- What you are asked to do:
For the data that follows, give the number of lines in which "computer" appears. Add nothing to it.

- Listed records:
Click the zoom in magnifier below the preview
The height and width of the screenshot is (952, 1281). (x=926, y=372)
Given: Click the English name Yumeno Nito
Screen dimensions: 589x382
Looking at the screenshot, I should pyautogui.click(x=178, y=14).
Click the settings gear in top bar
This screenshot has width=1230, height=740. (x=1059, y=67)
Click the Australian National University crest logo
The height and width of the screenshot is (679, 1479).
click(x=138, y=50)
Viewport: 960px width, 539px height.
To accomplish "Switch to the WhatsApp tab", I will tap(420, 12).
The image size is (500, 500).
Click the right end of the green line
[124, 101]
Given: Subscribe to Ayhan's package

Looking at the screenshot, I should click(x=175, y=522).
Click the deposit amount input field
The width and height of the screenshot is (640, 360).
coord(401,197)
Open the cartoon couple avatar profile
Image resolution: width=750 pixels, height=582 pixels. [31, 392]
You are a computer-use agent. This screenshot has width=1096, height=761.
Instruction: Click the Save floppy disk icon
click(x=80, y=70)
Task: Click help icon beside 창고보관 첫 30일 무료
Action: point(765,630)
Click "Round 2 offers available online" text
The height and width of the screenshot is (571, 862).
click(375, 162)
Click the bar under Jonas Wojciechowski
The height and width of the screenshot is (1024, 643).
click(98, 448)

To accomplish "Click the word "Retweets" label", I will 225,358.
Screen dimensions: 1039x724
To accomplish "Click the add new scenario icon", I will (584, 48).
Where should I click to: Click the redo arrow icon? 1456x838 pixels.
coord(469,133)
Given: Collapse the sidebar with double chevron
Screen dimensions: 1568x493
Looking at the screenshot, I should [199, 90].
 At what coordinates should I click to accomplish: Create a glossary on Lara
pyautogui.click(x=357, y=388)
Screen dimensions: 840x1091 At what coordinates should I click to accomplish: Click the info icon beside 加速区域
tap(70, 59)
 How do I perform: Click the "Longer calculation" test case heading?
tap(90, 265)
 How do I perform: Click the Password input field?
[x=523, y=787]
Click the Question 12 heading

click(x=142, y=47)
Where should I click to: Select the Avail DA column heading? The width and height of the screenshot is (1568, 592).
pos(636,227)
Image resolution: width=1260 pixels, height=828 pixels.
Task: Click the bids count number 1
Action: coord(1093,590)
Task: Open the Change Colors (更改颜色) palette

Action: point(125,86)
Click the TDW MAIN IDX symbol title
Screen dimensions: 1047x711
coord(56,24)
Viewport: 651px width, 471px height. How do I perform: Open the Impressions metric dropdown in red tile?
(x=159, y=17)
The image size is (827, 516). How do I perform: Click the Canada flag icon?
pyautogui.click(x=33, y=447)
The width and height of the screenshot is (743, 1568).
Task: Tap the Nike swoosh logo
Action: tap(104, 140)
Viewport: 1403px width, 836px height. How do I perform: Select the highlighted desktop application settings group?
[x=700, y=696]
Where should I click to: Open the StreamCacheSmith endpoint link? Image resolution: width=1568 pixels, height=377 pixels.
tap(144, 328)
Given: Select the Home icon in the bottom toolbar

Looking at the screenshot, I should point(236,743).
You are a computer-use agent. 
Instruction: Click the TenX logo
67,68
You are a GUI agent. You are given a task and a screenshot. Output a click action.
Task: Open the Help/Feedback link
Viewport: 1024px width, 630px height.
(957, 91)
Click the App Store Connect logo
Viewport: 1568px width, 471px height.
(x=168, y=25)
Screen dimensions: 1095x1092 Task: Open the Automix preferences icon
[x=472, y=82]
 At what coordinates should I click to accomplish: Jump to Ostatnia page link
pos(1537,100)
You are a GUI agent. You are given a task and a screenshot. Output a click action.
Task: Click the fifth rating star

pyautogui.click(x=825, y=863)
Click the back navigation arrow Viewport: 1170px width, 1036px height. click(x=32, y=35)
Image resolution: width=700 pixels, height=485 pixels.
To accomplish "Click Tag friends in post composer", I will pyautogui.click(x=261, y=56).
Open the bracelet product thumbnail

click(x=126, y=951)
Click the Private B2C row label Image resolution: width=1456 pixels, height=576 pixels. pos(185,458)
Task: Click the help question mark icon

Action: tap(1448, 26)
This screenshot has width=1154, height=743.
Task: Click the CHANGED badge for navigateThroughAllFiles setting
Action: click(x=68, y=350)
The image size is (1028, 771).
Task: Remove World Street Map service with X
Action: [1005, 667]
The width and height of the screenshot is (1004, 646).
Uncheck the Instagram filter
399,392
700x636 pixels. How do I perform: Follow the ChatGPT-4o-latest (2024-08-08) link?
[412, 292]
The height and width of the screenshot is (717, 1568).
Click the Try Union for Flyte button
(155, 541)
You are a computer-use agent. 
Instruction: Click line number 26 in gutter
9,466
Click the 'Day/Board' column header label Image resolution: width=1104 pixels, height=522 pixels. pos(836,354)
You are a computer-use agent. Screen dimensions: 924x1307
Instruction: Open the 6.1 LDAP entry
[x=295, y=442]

- Exercise output:
4